The ratings outlook is stable.
The ratings incorporate a two-notch rating uplift based on MARC’s assessment of a high likelihood of government support given TNB’s critical role as the country’s principal energy provider.
On a standalone basis, TNB’s credit strength lies in its continued monopoly in electricity transmission and distribution (T&D) in Peninsular Malaysia and Sabah, its significant electricity generation capacity of 14,590 megawatts (MW) and its strong operational track record.
The rating agency also notes that the internal reorganisation of TNB is on track.
The transfer of assets to TNB Power Generation Sdn Bhd ( Genco) was completed on October 1, 2020 while the transfer of assets to TNB Retail Sdn Bhd (Retailco) is expected to be completed in January 2021.

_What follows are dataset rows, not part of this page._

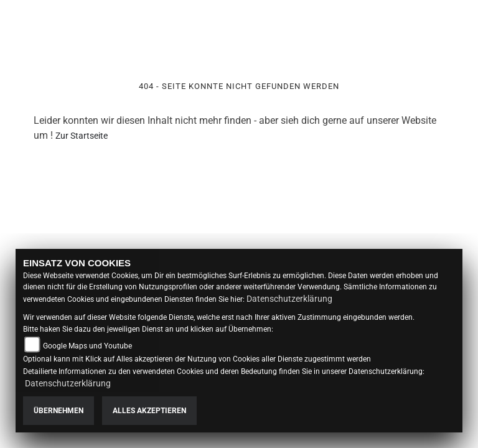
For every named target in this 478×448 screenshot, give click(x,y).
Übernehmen (59, 411)
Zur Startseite (82, 136)
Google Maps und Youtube (87, 346)
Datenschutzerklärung (289, 299)
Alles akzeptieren (149, 411)
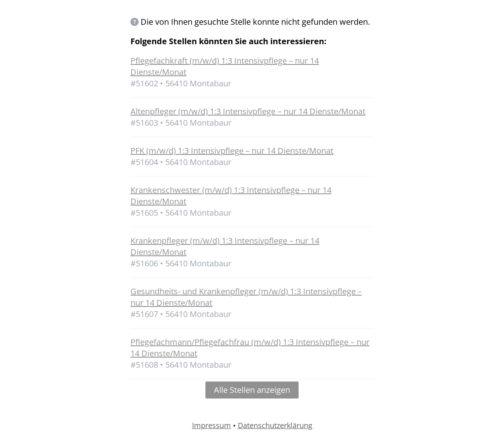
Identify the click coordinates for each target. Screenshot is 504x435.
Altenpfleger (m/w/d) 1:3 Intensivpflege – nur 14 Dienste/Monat (248, 111)
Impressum (211, 425)
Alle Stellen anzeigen (252, 390)
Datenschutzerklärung (275, 425)
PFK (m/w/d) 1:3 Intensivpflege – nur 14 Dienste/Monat (232, 150)
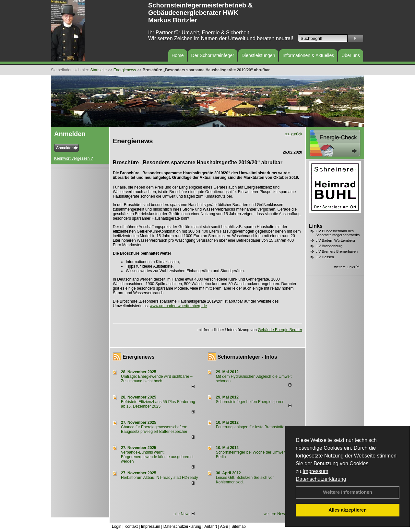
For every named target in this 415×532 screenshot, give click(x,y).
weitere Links (347, 267)
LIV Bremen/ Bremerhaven (337, 251)
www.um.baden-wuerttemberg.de (178, 306)
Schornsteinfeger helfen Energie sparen (250, 402)
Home (177, 55)
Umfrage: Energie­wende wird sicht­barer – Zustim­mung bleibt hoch (157, 379)
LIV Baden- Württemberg (335, 240)
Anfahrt (210, 526)
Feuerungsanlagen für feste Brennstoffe (250, 427)
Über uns (350, 55)
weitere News (277, 514)
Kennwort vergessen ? (73, 158)
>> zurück (293, 134)
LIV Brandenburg (329, 246)
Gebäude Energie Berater (280, 330)
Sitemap (239, 526)
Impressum (315, 471)
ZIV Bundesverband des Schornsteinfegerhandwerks (338, 233)
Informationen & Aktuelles (308, 55)
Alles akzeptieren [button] (348, 510)
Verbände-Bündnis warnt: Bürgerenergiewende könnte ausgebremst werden (157, 457)
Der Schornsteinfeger (213, 55)
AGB (224, 526)
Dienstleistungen (258, 55)
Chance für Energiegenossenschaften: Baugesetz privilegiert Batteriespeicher (154, 429)
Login (116, 526)
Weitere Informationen (348, 492)
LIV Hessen (325, 257)
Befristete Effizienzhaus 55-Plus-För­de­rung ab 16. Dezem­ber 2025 (158, 404)
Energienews (138, 357)
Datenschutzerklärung (321, 479)
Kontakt (131, 526)
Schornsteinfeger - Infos (247, 357)
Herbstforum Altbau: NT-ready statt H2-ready (159, 478)
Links (316, 226)
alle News (184, 514)
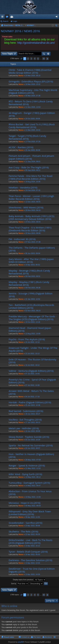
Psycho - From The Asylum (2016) (27, 339)
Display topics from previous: (29, 580)
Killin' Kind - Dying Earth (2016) (25, 474)
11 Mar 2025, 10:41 (33, 130)
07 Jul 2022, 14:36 (32, 385)
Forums (8, 17)
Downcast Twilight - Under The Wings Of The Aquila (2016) (33, 349)
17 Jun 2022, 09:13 (33, 422)
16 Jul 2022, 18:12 (32, 365)
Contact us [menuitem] (25, 637)
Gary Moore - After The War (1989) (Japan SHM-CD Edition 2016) (31, 260)
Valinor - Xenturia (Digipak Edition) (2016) (31, 371)
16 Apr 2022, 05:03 (33, 554)
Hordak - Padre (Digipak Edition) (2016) (30, 402)
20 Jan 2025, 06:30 (33, 150)
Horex (21, 76)
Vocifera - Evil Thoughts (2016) (25, 420)
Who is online (9, 606)
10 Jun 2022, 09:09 (33, 431)
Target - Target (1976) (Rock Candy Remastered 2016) (27, 137)
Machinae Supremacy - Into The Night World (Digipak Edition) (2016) (33, 91)
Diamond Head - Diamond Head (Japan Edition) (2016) (30, 329)
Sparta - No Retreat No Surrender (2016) (31, 446)
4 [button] (35, 58)
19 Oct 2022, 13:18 (33, 322)
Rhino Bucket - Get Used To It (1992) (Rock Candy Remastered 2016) (32, 126)
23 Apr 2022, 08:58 (33, 526)
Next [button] (47, 59)
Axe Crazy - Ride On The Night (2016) (29, 168)
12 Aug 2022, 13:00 (33, 334)
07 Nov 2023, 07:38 (33, 242)
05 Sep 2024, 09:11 (33, 170)
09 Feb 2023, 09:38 (33, 288)
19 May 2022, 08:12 (33, 477)
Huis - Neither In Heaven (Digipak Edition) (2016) (31, 456)
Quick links (3, 17)
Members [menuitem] (48, 637)
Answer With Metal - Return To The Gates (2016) (31, 392)
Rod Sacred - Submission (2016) (26, 411)
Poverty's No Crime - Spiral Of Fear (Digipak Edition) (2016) (32, 381)
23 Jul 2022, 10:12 (32, 354)
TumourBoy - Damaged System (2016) (29, 483)
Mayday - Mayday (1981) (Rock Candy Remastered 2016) (29, 284)
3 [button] (31, 58)
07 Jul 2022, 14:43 (32, 374)
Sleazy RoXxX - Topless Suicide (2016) (29, 437)
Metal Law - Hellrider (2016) (24, 428)
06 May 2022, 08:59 (33, 506)
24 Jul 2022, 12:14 (32, 342)
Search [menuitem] (57, 26)
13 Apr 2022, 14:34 (33, 563)
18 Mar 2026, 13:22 (33, 84)
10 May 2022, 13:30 (33, 497)
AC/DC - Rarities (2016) (21, 147)
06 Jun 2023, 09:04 (33, 253)
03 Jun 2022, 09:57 (33, 448)
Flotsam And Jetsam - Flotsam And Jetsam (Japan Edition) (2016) (31, 157)
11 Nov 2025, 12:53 (33, 107)
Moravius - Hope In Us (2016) (24, 503)
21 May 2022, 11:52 (33, 468)
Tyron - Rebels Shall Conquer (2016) (28, 552)
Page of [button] (21, 59)
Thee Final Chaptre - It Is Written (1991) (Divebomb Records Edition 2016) (30, 229)
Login (15, 21)
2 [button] (28, 58)
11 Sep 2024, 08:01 (33, 162)
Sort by (20, 584)
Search (5, 21)
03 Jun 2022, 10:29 (33, 440)
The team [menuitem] (37, 637)
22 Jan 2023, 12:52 (33, 299)
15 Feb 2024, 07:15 (33, 190)
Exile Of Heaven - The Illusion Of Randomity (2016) (32, 361)
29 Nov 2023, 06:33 (33, 210)
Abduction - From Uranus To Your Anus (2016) (30, 493)
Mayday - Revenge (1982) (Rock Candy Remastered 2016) (29, 272)
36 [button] (44, 58)
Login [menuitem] (57, 17)
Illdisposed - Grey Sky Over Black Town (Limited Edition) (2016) (30, 513)
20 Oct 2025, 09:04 (33, 118)
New (7, 54)
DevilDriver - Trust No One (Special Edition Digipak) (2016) (32, 570)
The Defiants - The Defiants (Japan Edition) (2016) (32, 249)
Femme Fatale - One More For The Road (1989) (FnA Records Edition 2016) (30, 177)
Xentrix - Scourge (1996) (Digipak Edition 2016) (30, 295)
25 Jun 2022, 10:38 (33, 405)
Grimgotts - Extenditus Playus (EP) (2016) (31, 82)
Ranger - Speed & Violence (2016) (27, 466)
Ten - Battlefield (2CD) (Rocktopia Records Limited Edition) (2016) (31, 306)
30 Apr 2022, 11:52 (33, 517)
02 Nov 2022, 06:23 (33, 310)
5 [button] (38, 58)
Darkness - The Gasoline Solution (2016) (30, 560)
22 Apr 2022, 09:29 (33, 534)
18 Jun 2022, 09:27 (33, 414)
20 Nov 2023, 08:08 (33, 233)
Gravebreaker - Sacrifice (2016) (25, 523)
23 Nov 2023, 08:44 (33, 222)
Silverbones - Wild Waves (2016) (26, 208)
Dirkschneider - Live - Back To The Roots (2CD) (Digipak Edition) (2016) (30, 542)
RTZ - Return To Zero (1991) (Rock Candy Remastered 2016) (31, 103)
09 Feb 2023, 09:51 (33, 276)
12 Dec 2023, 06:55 (33, 202)
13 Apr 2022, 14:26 (33, 574)
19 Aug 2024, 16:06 (33, 182)
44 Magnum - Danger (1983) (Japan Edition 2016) (32, 114)
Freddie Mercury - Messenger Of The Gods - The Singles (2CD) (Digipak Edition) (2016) (32, 318)
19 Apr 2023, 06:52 (33, 265)
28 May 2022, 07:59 (33, 460)
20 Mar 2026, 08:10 (33, 76)
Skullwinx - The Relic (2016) (23, 532)
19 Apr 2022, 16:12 (33, 546)
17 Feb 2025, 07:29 (33, 142)
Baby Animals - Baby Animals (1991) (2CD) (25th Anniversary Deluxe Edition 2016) (31, 218)
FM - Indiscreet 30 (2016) (22, 239)
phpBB (20, 642)
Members (12, 17)
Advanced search (48, 54)
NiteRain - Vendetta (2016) (23, 188)
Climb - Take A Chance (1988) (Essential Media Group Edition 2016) (30, 71)
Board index (9, 637)
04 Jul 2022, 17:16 (32, 396)
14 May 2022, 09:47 (33, 486)
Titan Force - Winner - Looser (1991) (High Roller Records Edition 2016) (31, 198)
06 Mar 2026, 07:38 (33, 96)
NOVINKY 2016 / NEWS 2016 (20, 31)
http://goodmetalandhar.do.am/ (36, 43)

In MARC’s view, the reorganisation does not have any material impact on TNB’s credit profile as the key T&D businesses will remain with TNB at the holding company level while the transfer of assets will be held under wholly owned subsidiaries.
For the first nine months of 2020 (9M20), TNB’s electricity demand fell by 6.2 per cent year on year (y- o-y) in Peninsular Malaysia, arising mainly from the imposition of the movement control order (MCO) between March and May 2020.
Notwithstanding this, TNB’s revenue cap businesses (T&D network, single buyer, and grid system operations) remain insulated from demand risk under the Incentive-Based Regulation (IBR) framework.
In 9M20, there was a regulatory adjustment of RM533.3 million to reinstate the revenue of these businesses based on the revenue target under the IBR for the current regulatory period.
Profitability was affected by higher finance cost and depreciation related to TNB’s newly commissioned power plant, Jimah East Power, which led to a lower net profit of RM2,414.6 million (9M19: RM3,860.9 million).
Its OPBITDA margin, however, has remained resilient at 40.9 per cent (9M19: 36.8 per cent), supported by an imbalance cost pass-through (ICPT) mechanism.
The stable outlook reflects MARC’s expectation that TNB will broadly maintain its credit profile in the current challenging environment and that the group will adhere to prudent financial management.